日本の伝統を次代につなぐ

学生時代に伝統産業の職人たちに出会い、「本物が持つ魅力」と「現場の窮状」を肌で感じた矢島社長は、ビジネスを展開することで、自身の想いを実現させようとしている。

和える。不思議な社名である。一見、何のことかと思ってしまうが、妙な引っ掛かりを覚えて、記憶に残る。社長の矢島里佳氏は、社名の由来をこう説明する。

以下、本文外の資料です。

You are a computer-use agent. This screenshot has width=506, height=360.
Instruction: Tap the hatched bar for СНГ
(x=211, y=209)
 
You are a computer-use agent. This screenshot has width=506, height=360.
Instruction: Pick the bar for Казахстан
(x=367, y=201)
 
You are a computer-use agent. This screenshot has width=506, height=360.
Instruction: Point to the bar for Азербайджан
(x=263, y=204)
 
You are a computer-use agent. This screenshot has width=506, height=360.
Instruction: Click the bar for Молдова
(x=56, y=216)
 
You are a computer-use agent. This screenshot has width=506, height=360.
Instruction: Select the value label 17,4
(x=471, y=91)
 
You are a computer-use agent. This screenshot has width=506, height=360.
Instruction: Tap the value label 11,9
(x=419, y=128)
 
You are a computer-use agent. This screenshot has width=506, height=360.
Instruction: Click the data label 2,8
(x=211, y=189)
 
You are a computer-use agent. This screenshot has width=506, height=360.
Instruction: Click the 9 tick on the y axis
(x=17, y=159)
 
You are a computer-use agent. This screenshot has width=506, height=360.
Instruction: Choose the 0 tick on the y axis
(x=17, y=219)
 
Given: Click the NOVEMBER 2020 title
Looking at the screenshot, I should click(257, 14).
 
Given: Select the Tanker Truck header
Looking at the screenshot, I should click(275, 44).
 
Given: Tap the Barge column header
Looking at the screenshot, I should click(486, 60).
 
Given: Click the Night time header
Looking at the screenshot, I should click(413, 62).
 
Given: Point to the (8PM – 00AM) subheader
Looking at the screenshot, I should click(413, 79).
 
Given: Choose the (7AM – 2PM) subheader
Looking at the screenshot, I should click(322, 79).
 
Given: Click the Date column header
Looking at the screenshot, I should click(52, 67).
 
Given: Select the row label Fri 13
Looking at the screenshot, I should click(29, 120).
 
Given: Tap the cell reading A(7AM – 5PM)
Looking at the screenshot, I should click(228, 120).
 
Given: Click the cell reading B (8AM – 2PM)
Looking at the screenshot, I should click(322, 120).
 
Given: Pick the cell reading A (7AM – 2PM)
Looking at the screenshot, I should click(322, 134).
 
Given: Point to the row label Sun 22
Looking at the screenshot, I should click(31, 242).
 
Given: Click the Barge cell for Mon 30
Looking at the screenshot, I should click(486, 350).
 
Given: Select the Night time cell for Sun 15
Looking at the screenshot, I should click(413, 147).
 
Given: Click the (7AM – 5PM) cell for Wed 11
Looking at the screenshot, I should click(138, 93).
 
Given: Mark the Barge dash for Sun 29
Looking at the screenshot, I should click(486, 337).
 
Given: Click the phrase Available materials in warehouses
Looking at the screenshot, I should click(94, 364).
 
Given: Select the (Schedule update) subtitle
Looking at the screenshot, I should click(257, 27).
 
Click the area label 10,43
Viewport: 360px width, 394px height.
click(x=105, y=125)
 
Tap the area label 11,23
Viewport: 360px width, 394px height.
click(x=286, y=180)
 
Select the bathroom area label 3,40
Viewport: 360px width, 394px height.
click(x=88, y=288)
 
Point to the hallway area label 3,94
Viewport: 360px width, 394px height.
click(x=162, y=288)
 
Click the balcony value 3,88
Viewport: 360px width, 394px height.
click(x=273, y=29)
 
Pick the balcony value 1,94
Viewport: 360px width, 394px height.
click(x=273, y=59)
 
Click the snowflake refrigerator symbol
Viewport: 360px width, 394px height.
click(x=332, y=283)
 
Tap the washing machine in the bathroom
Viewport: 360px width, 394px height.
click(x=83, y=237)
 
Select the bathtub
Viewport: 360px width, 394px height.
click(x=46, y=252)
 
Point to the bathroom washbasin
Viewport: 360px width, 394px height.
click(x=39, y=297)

「和えるは、混ぜるとは微妙に違って、元の素材の良さを活かしたまま合わせるという日本独特の言葉。昔ながらの伝統技術を現代的な感覚で提供していきたい」

和えるは、ベビー・キッズ向けに、本藍染の産着やタオル、草木染のブランケット、山中漆器の器、漆塗りのお箸などの商品を販売する。それらは全国の職人たちの協力でつくられたものだ。商品の良さが認められ、伊勢丹で常設販売されるなど、順調に販路を拡大している。矢島社長自身も大きな注目を集め、数多くの講演やメディアへの登場をこなし、経済産業省のクールジャパン推進戦略事業ビジネスプロデューサーも務めた。

自分の感覚を信じて起業

職人との細かな打ち合わせを繰り返し、商品は形になっていく

矢島社長は高校時代、テレビ東京の「TVチャンピオン・礼儀作法選手権」で優勝した経験を持つ。もともと部活動で茶道をたしなみ、日本の伝統に興味を持っていた。現在に至るきっかけの一つは、大学時代、JTBの会報誌で全国各地の職人たちを紹介する連載記事を担当したことだ。

「地方を回りたいと思ったけど、奨学金をもらって大学に通っている立場でお金がない。バイトでお金を貯めるのは時間がもったいないから、企画書をつくって、自分で売り込みました」

取材をとおして伝統産業の魅力を再確認し、ベビー・キッズ向けに商品を展開することを思い付く。

「自分があったらいいと思えるなら、同じく欲しい人たちいるだろうと考えました」

矢島社長は自身の仮説を検証するために、学生向けのビジネスプランコンテストに応募。その結果、東京都主催の学生起業家選手権で見事に優勝した。そして、自ら起業することを決意する。しかし、周囲には起業に反対する声も多かった。